Your task is to quote the records from their first line through the line containing "Open the help", with nothing added or left out.

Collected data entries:
********

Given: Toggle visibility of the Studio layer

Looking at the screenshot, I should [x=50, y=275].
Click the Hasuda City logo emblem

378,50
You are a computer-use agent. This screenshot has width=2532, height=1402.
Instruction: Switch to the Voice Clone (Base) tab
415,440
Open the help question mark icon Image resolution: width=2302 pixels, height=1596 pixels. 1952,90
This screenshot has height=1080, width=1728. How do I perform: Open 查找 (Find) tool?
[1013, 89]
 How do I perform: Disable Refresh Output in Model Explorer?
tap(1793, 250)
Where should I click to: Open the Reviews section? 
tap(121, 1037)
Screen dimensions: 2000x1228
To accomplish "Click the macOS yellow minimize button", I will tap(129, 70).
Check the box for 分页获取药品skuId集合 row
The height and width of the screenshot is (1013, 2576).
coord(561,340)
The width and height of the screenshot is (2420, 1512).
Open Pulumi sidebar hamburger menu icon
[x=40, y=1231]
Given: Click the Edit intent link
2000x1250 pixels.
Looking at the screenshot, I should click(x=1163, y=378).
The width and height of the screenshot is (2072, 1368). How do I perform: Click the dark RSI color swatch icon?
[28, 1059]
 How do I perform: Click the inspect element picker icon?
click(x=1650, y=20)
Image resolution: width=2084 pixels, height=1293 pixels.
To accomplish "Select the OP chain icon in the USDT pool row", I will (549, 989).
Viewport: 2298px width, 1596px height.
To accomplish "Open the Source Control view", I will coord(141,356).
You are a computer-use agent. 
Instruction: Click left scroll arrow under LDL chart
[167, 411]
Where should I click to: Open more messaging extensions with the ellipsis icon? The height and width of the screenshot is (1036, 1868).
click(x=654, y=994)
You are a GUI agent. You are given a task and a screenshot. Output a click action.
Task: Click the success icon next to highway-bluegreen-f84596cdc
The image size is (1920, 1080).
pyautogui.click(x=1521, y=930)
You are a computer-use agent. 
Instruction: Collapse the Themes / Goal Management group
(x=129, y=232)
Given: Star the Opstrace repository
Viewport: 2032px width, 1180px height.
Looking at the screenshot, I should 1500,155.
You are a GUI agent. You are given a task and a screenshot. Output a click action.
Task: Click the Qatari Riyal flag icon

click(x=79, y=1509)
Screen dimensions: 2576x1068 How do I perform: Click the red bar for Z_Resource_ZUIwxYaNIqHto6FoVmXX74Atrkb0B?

********

* **Answer to the problem**
Given: Toggle visibility of the Studio layer

Looking at the screenshot, I should [x=50, y=275].
Click the Hasuda City logo emblem

378,50
You are a computer-use agent. This screenshot has width=2532, height=1402.
Instruction: Switch to the Voice Clone (Base) tab
415,440
Open the help question mark icon Image resolution: width=2302 pixels, height=1596 pixels. 1952,90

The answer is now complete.